Located in the hip neighborhood of Letná, Veverkova Street has become a hub for young creatives. This street offers a bunch of small, authentic, fun shops and cafes. Page Five is a must if you want to find well-designed books, magazines, and posters. Across from Page Five is Bistro 8. Stop by for the cozy atmosphere and amazing brunch. Right next to that is Garage, a unique combination of a sneakers and records and vintage hi-fi equipment. If you’re looking for vintage clothing, right next to Bistro 8 is Recycle with Love, a vintage shop with an amazing selection of unique, upcycled pieces.
Noteworthy places close to Veverkova:
Krymská Street, located in the up-and-coming neighborhood of Vršovice, has been on the map ever since the New York Times called it one its “Favorite European Streets.” The street itself may have a slightly run-down, funky feel to it, but don’t let the grittiness get in the way of exploring this artsy neighborhood. If you’re into indie music and mismatched retro furniture, cafe V lese might just be the perfect café-bar for you. For queers and their friends, stop by Patra, a community space and bar run by the Mezipatra Queer Film Festival. As for restaurants Jam & Co does Asian fusion right, whereas Plevel is one of the only places in Prague where you can have vegan goulash.
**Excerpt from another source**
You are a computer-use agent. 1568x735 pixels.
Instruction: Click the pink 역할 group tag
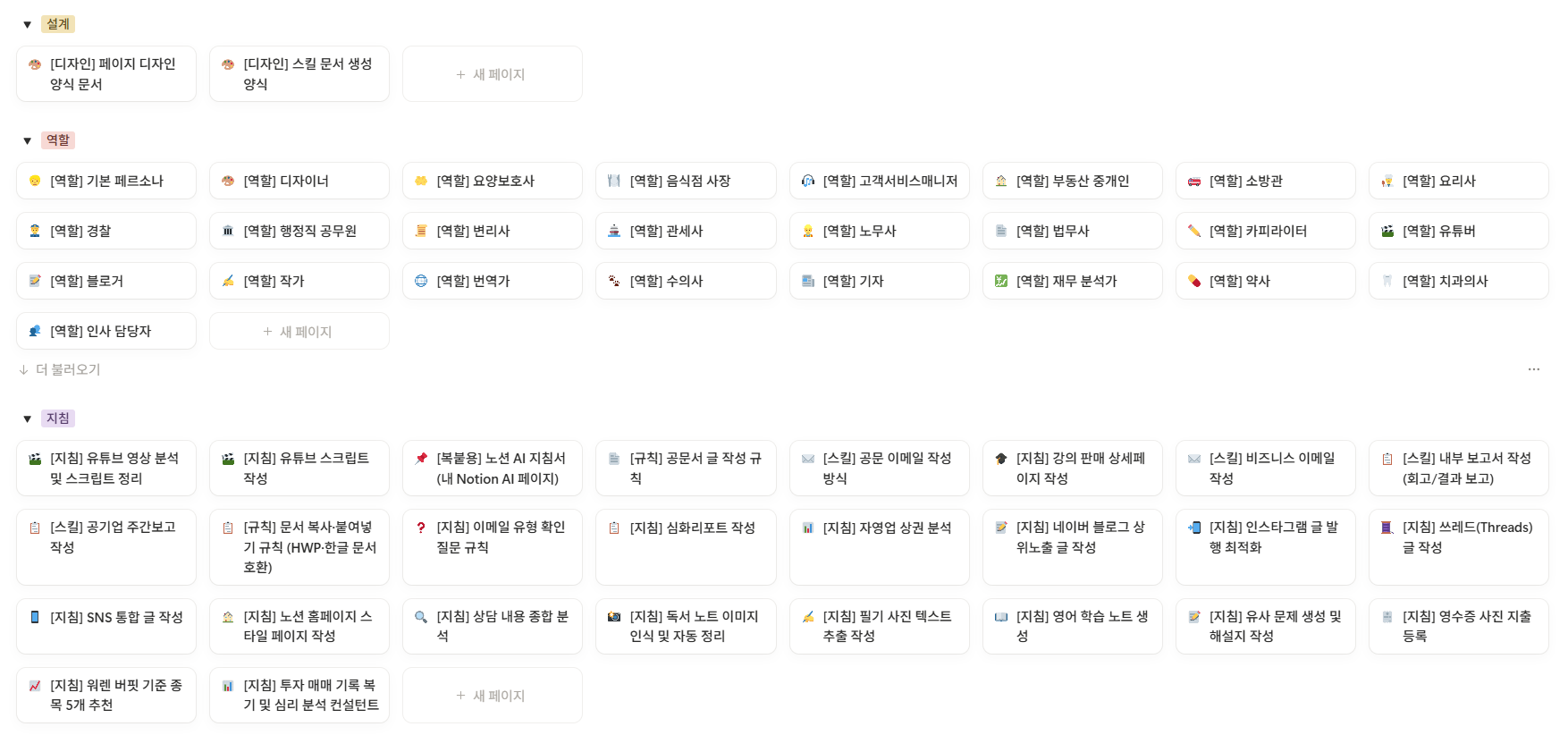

Noteworthy places close to Krymská:
Café Sladkovsky is another hot spot with local intellectuals and bohemians enjoying a cold beer and a nicely rolled cigarette. If you’re looking for nightclub options, Ankali is newest on the scene with an underground Berlin club vibe. Klub Pilotů is also not to be missed: it’s an independent movie theater from the 1930s with a recently added lively café-bar next door.